*** Opening Data shown ***

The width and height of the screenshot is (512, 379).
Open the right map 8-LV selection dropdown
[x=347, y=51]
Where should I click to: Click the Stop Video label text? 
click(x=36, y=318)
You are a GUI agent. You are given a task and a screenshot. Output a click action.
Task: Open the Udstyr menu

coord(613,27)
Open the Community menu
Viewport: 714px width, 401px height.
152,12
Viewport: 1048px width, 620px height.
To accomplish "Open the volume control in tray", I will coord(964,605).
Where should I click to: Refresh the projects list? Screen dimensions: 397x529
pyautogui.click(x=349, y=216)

*** Closing Data shown ***

**Work task**
Every entry is to be returned exactly, with nothing dropped.

**Result of the exercise**
The width and height of the screenshot is (512, 379).
Open the right map 8-LV selection dropdown
[x=347, y=51]
Where should I click to: Click the Stop Video label text? 
click(x=36, y=318)
You are a GUI agent. You are given a task and a screenshot. Output a click action.
Task: Open the Udstyr menu

coord(613,27)
Open the Community menu
Viewport: 714px width, 401px height.
152,12
Viewport: 1048px width, 620px height.
To accomplish "Open the volume control in tray", I will coord(964,605).
Where should I click to: Refresh the projects list? Screen dimensions: 397x529
pyautogui.click(x=349, y=216)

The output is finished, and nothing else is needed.